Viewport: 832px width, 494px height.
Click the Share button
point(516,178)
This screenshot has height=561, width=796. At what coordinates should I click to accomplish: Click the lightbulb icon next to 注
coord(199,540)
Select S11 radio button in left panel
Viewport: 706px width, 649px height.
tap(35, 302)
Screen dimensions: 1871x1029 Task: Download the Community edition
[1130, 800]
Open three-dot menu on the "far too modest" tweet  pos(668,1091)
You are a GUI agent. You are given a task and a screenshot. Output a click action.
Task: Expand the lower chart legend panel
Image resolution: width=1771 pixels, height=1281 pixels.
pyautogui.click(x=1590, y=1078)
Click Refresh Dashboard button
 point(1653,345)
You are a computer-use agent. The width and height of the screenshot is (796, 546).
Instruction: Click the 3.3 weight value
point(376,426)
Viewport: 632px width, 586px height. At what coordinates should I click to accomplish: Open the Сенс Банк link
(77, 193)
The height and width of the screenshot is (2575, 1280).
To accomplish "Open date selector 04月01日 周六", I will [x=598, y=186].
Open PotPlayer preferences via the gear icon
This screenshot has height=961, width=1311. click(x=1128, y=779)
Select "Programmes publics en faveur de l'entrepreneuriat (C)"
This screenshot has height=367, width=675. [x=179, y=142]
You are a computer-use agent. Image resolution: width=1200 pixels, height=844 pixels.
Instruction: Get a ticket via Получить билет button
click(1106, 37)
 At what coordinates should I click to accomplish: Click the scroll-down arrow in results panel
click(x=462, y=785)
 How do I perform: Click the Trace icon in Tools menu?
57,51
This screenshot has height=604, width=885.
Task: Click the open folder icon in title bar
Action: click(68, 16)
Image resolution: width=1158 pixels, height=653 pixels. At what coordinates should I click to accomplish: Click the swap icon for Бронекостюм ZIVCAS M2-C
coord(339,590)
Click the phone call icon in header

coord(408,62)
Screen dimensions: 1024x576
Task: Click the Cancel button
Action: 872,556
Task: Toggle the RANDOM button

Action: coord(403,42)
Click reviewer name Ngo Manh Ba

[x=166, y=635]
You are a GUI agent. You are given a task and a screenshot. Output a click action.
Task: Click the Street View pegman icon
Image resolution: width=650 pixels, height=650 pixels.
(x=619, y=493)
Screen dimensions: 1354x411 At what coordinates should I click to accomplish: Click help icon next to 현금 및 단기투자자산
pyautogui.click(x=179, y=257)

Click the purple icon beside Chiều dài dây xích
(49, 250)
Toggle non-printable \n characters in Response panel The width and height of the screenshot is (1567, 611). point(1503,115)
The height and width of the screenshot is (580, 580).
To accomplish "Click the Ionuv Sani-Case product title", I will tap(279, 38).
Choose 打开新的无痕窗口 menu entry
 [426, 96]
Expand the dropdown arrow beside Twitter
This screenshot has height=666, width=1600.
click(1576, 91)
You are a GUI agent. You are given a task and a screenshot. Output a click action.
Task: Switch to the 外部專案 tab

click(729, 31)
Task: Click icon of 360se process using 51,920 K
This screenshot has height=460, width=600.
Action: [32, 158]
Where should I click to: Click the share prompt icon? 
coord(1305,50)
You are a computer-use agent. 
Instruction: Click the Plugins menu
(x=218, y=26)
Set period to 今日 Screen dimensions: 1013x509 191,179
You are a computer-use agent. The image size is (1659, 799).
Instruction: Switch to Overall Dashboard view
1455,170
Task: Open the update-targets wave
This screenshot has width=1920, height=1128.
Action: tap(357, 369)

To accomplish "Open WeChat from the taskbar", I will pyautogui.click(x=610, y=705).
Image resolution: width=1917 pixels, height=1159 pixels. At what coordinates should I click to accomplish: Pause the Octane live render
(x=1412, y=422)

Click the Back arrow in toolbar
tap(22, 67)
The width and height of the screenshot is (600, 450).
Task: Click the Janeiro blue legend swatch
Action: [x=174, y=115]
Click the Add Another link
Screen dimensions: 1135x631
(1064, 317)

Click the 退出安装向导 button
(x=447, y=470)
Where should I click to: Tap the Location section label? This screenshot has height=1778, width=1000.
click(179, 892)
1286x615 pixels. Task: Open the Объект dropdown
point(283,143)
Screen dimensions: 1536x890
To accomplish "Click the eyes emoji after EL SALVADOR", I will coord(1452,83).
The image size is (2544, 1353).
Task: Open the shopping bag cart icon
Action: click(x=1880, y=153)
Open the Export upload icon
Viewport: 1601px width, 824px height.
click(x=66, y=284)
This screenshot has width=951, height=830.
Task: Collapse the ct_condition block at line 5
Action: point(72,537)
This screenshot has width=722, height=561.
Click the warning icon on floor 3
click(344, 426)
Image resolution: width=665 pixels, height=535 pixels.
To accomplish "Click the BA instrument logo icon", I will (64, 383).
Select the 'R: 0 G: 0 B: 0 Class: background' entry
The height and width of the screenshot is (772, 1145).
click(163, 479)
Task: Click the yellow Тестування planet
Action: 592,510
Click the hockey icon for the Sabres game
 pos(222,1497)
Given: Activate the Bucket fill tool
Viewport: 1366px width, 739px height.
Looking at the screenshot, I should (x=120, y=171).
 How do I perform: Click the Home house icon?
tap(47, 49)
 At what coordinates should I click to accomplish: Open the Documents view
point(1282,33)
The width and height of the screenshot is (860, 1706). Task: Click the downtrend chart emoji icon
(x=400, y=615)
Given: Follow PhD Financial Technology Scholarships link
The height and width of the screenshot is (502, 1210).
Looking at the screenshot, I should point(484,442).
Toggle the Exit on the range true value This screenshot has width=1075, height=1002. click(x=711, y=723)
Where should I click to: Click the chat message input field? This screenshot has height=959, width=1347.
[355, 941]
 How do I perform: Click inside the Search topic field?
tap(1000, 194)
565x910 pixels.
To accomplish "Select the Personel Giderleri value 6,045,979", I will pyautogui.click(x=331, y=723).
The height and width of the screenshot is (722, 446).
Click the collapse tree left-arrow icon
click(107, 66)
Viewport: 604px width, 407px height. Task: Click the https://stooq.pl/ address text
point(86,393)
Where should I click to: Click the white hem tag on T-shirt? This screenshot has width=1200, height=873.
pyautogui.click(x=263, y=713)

= = = = = = =

#### WHAT THE EXERCISE ASKS:
Rewrite the lines of the listing from the one containing "You are a computer-use agent. The image" through the one containing "(x=447, y=470)", both included, with "Overall Dashboard" replaced by "Summary Dashboard" and everything else unchanged.

#### REPLY:
You are a computer-use agent. The image size is (1659, 799).
Instruction: Switch to Summary Dashboard view
1455,170
Task: Open the update-targets wave
This screenshot has width=1920, height=1128.
Action: tap(357, 369)

To accomplish "Open WeChat from the taskbar", I will pyautogui.click(x=610, y=705).
Image resolution: width=1917 pixels, height=1159 pixels. At what coordinates should I click to accomplish: Pause the Octane live render
(x=1412, y=422)

Click the Back arrow in toolbar
tap(22, 67)
The width and height of the screenshot is (600, 450).
Task: Click the Janeiro blue legend swatch
Action: [x=174, y=115]
Click the Add Another link
Screen dimensions: 1135x631
(1064, 317)

Click the 退出安装向导 button
(x=447, y=470)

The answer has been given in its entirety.